By templedf on Aug 17, 2005
I'm still working on my new test for the Grid Engine test suite. The test is supposed to confirm that we're using backslashes correctly for continuation of long lines, both in user input and in tool output. As part of the test, I read in output from a tool, like this:
name1 NONE name2 value1,value2, \\ value3 name3 NONE
and then use the following line of Tcl to extract the values from only name2:
set tokens [lrange [split [join [lrange [split $output "\\n"] 1 end-1]] ", "] 1 end]
That line takes the output from the tool (stored in the variable output), splits it on newlines, removes the first and last entries (the name1 and name3 lines), reassembles the output, splits it on commas and spaces, removes the first entry (the word, name2), and stores the resulting list in the variable, tokens. The result should be an array that contains:
value1 value2 \\ value3. I can then walk through that list and make sure the values and the backslashes appear where I expect them. In theory.
As I was working on this test, I had a strange problem. I added debug output that would print the value of output before being parsed and the value of tokens after being parsed. The pre-parse output was fine, but the post-parse output was completely broken. Words were spliced together. Parts were missing. Things were out of order. In short, it looked like a nasty memory overrun. The problem is that Tcl doesn't have pointers.
On the suggestion of my office mate, Stephan, I tried a different Tcl interpreter. Same result. Obviously, if it was a pointer problem, it was inherent in the language.
I dug a little deeper and discovered that the strange output problems didn't start until I encountered a token which was a backslash. Sounded fishy. I figured that Tcl must somehow be interpreting the backslash and combining it with the following character, to result in something that causes pointer problems for the interpreter. I quoted all of the occurances of the token variable and made sure that each was followed by an innocuous character. No difference.
I dug deeper. I decided to print out the lengths of the tokens. Sure enough, the backslash token was two characters long, not one. I hunted through the Tcl man pages until I found the scan and format functions, which allowed me to read in the individual characters of the token as decimal numbers and print them out as hexidecimal integers.
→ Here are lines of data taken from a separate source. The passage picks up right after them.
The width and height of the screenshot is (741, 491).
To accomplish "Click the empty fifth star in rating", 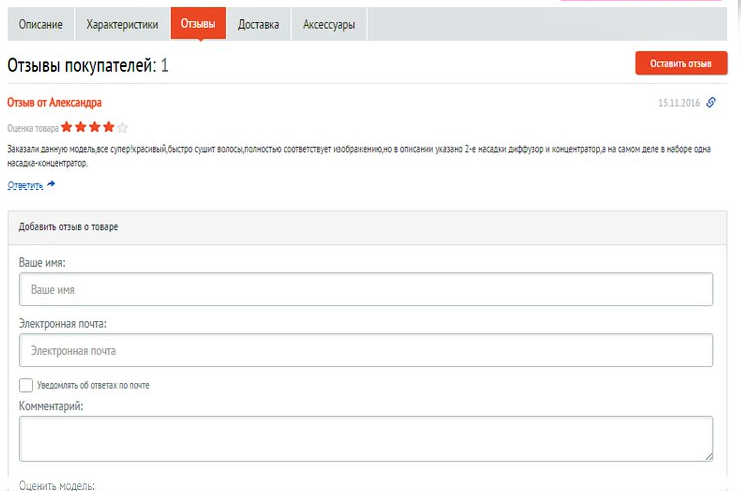I will (x=122, y=127).
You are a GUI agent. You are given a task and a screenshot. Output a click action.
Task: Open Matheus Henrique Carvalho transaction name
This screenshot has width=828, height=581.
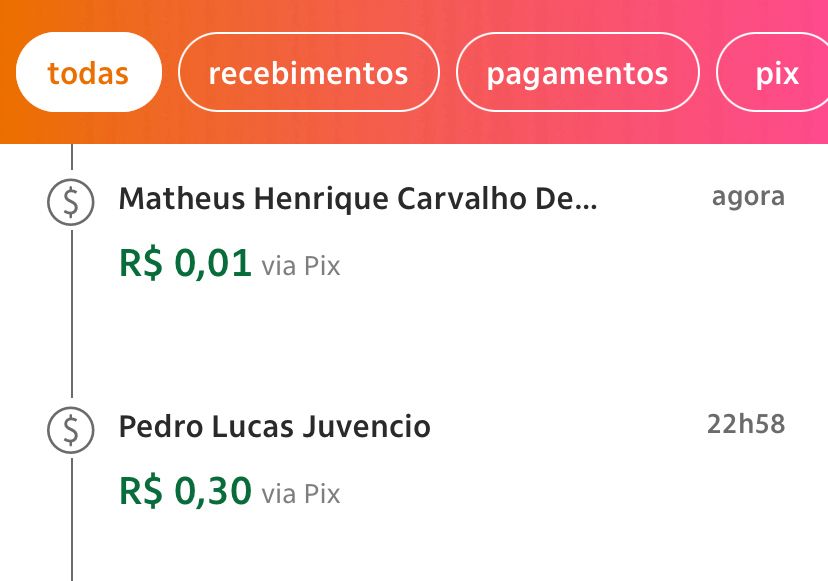357,199
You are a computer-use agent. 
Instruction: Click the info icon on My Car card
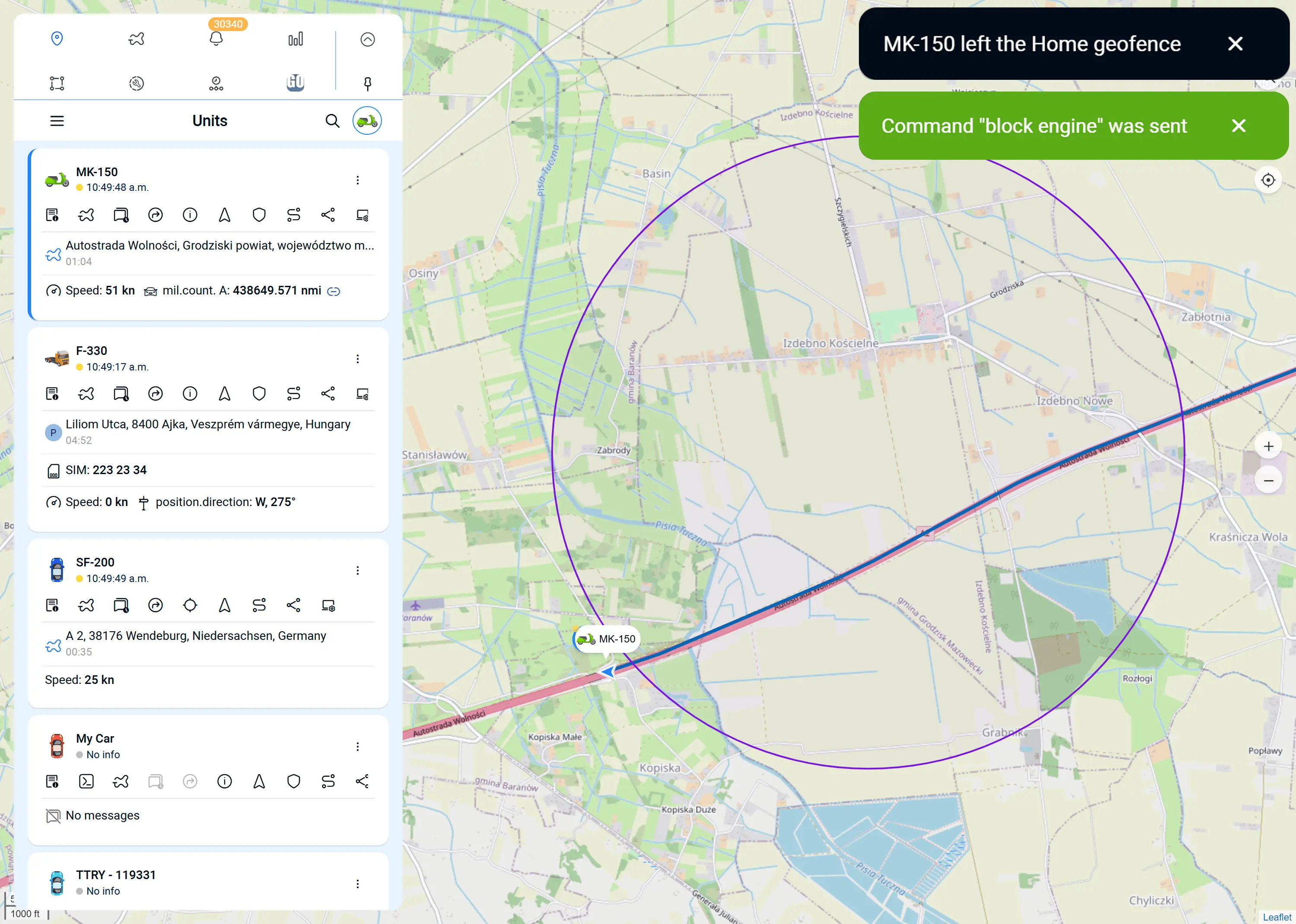tap(224, 781)
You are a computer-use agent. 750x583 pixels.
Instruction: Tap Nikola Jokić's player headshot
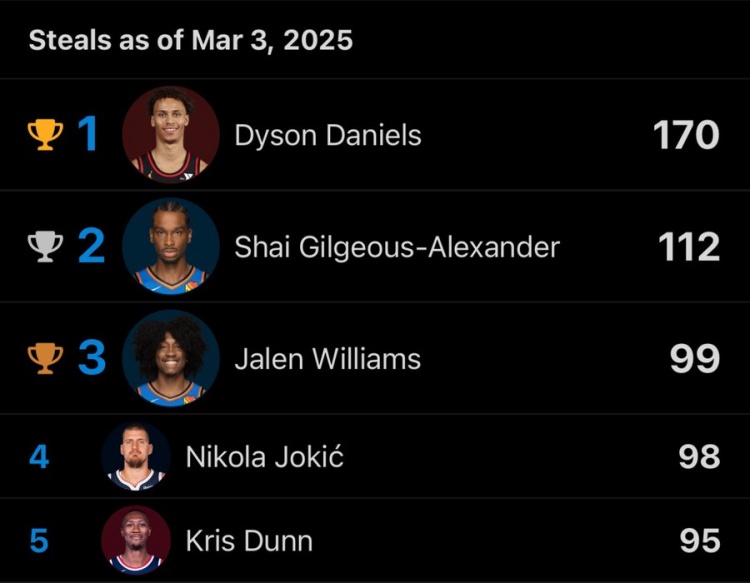[136, 457]
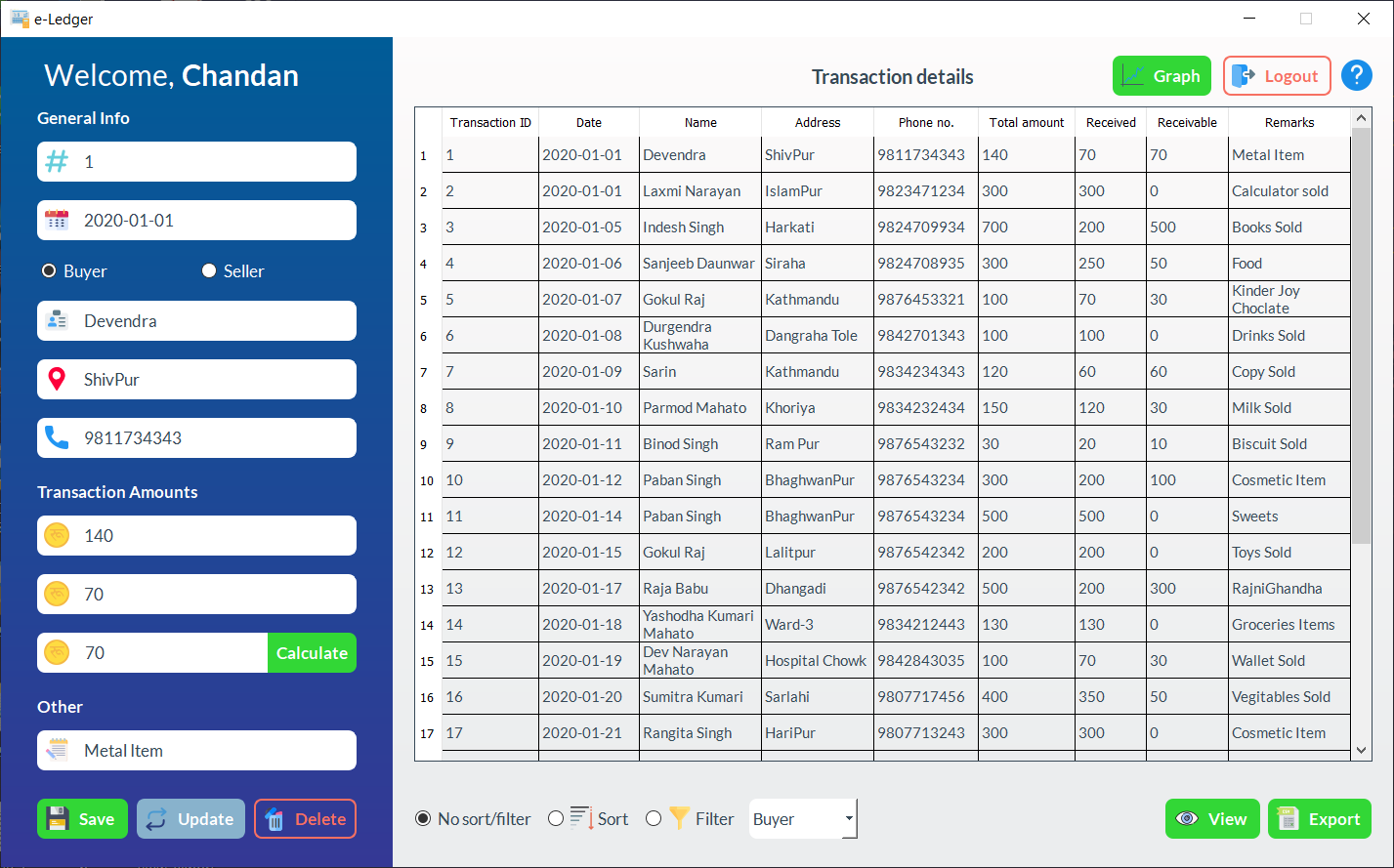Viewport: 1394px width, 868px height.
Task: Click the Total amount column header
Action: tap(1026, 123)

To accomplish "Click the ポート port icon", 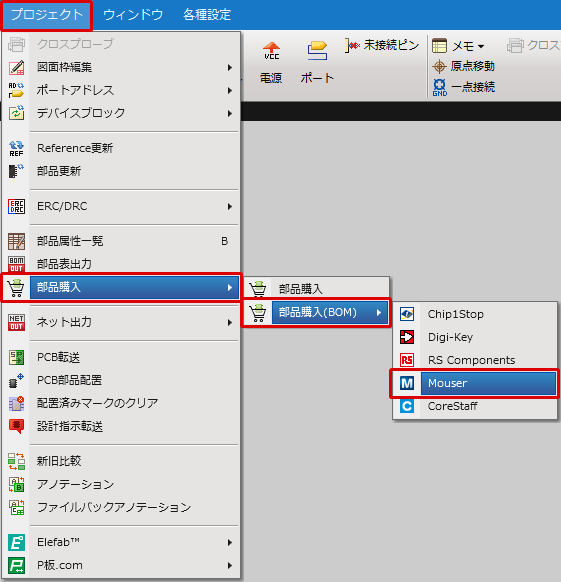I will pos(317,50).
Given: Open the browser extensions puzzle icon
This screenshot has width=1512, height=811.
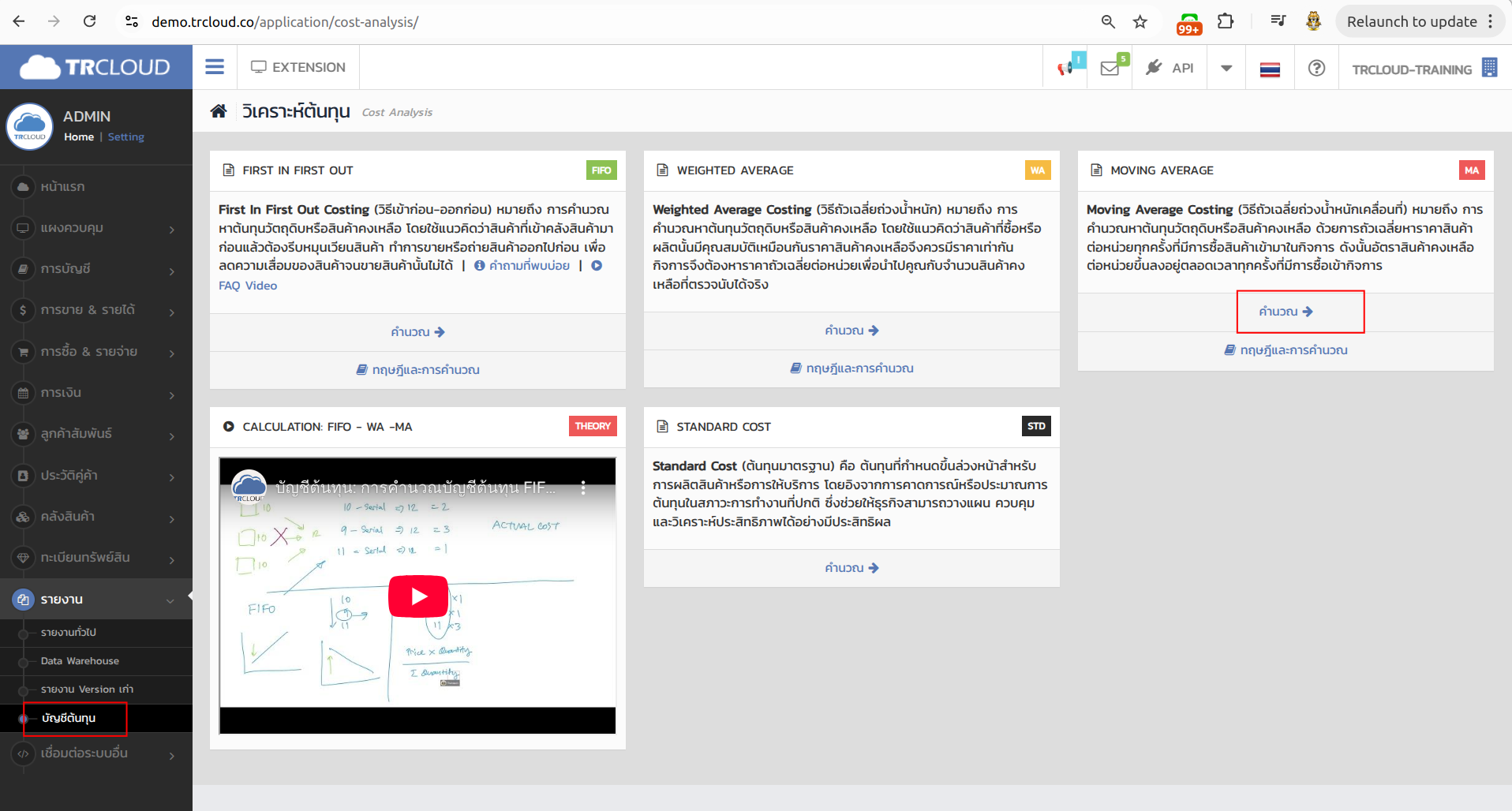Looking at the screenshot, I should 1226,21.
Guess what it printed! "
5c 0a" A quick glace at LookupTables.com confirmed my suspicion.
5c is the code for backslash.
0a is the code for carriage return! That's why my output was so jumbled!
I still don't know why there are carriage returns in my tokens. I used od(1) to confirm that they're not in original output from the tool. It may be a quirk of our test suite or a quirk of Tcl. Either way, I spent several hours banging my head against my desk over some carriage returns that weren't supposed to be there. God, I love programming!